Spring is here, and South Whidbey noisemakers gathered Tuesday evening to celebrate.
Around 50 people from a few months old to seniors encircled a propane fire pit by a historic barn in the Whidbey Island Fairgrounds to mark the season with rhythm. They came with hand drums, toms, five-gallon buckets, shakers, cowbells, glass bottles and more. The weather prevailed, and at one point a shooting star flew across the clear sky.
This is the second event of the sort, said David Stern, fairgrounds events and marketing coordinator. Similar spirited drum-bangers circled for the winter solstice in December. They want to continue, be it a drum circle or other “rhythmic gathering” at each solstice and equinox “to celebrate the passing of time with our friends and neighbors.”
Stern has been drumming since he was a kid, he said. He started hand drumming in groups of people not so different from Tuesday’s gathering. In high school, he joined the marching band.
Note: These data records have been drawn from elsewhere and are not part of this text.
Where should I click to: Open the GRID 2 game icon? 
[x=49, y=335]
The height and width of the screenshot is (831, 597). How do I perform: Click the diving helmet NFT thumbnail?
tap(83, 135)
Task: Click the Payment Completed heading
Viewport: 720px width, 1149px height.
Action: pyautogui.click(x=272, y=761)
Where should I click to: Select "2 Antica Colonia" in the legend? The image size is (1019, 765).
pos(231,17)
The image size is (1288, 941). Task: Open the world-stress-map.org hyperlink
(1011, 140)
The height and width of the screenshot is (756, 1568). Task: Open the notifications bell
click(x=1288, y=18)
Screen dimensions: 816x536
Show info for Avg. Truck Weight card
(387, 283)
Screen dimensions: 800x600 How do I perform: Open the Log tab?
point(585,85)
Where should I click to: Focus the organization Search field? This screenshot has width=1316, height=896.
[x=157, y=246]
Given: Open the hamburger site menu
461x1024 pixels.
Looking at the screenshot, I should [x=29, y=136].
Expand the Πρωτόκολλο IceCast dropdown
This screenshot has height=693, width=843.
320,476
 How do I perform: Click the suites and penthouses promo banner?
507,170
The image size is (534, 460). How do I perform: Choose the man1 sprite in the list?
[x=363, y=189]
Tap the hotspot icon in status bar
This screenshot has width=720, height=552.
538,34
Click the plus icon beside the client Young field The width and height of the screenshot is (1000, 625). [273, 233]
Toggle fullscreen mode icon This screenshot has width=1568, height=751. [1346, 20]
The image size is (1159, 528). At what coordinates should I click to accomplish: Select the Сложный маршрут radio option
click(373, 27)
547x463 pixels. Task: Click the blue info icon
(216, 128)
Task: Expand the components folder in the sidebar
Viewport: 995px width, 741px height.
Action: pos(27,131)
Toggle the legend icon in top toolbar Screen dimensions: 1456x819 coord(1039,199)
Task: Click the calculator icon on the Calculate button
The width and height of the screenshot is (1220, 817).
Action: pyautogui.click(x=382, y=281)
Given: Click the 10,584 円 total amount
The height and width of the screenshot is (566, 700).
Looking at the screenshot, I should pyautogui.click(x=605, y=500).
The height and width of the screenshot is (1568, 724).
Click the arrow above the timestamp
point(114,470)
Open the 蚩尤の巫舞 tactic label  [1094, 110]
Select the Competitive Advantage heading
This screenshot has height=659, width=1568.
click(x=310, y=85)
More recently, he was a member of the Seahawks Blue Thunder drumline for three years.
“I’ve taken kind of a circuitous path to this, but I’ve always come back to the idea that gathering people together to play drums, regardless of experience, is a bonding experience and a moving experience and can be quite spiritual for some people as well,” he said.
Worldwide there are many modern and historic traditions celebrating the vernal equinox. Easter, prior to its Christian association, originated with the pagan, Anglo-Saxon festival of Eostre. The “Easter Bunny” was a fertility goddess often associated with the rabbit, hence the egg symbolism, according to the Smithsonian.
The equinox is especially important to acknowledge here, Stern said.
“Winter is tough in the Pacific Northwest,” he said. “It can be particularly isolating for people, I think, and so it’s sort of crawling out of our winter slumber and seeing each other again for the first time and playing music together and reconnecting at the beginning of the beautiful season.”
The drum circle creates a literal vibration which can help “change things for people and just, you know, feel good. It feels good,” he said.
It doesn’t matter if drummers perform “correctly” or stay on beat, Stern said. It’s about coming together and playing. Success meant decent weather and a fun time with community, friends and neighbors.
“I have a magic equation when it comes to doing events on Whidbey Island,” he said, “and that it is not a successful event unless there are kids and at least one dog. Well, (Tuesday) we had a puppy and lots of happy kids running around and dancing.”
Stern sees many more low-pressure community gathering events at the fairgrounds in the future.